■ The task ■
Retype word for word the line containing "Where should I" and each line that follows it in the records below, through the last one, with no pictures.
● ● ● ● ●
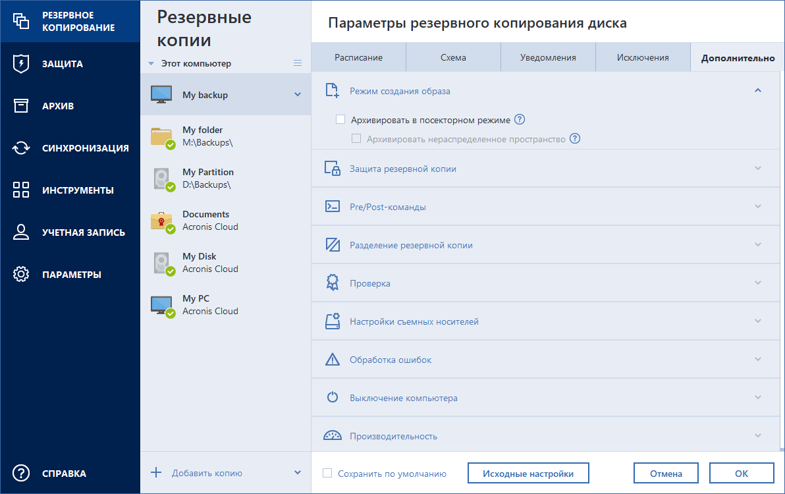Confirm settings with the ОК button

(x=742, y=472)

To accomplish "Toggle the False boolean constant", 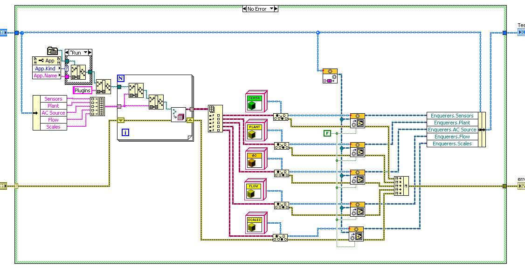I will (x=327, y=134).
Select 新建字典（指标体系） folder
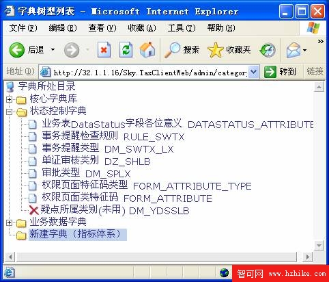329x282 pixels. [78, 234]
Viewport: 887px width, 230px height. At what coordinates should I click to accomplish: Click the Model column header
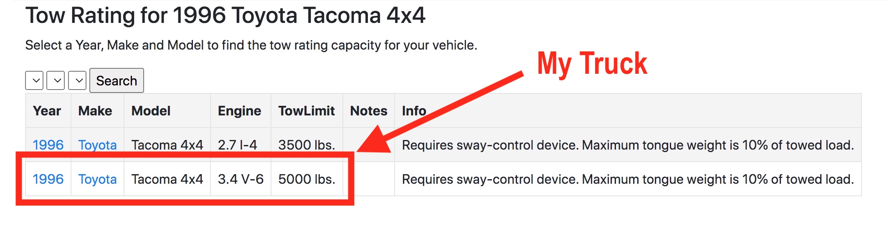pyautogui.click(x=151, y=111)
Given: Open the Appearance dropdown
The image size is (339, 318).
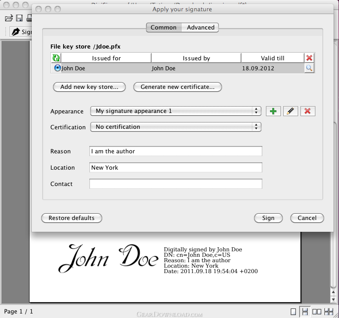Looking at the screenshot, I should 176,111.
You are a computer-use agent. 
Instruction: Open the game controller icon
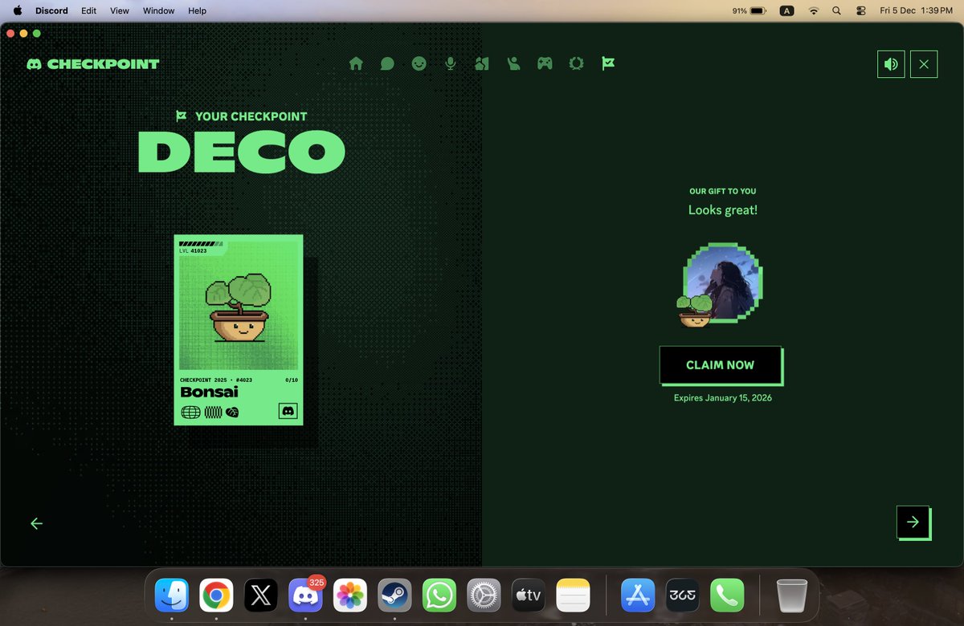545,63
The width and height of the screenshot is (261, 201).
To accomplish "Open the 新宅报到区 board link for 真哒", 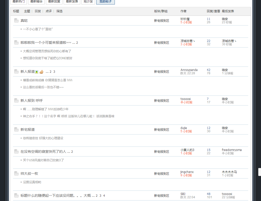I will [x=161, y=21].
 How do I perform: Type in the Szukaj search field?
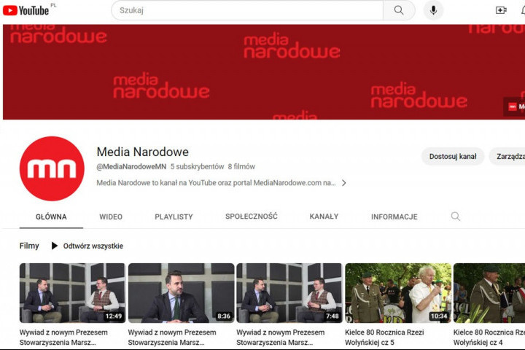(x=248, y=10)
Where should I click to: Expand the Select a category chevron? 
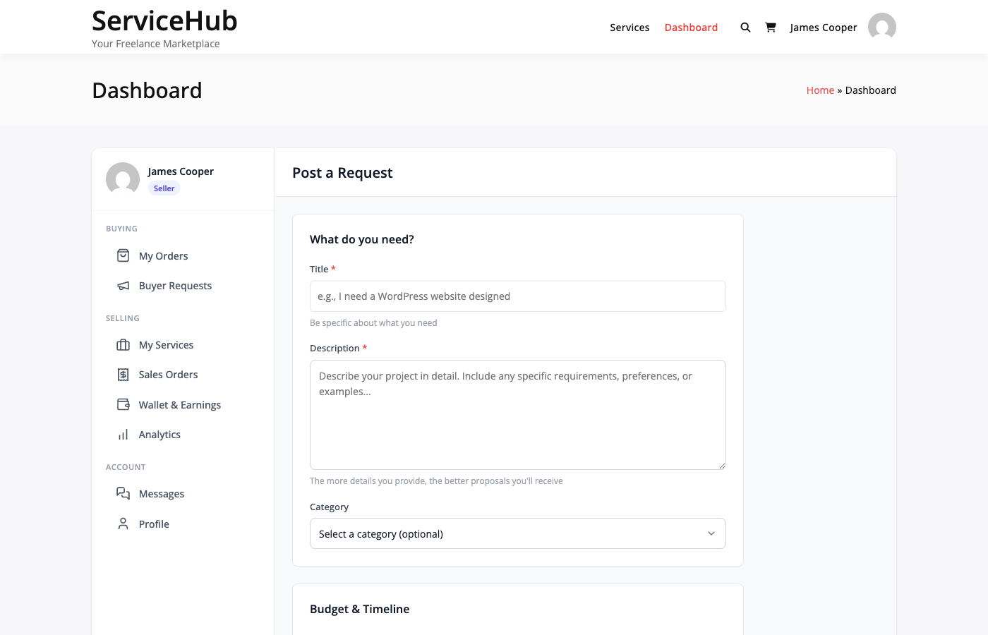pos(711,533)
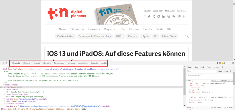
● ● ● ● ●
■ Exercise output ■
Where should I click to: Expand the Select a category chevron? 
pos(711,533)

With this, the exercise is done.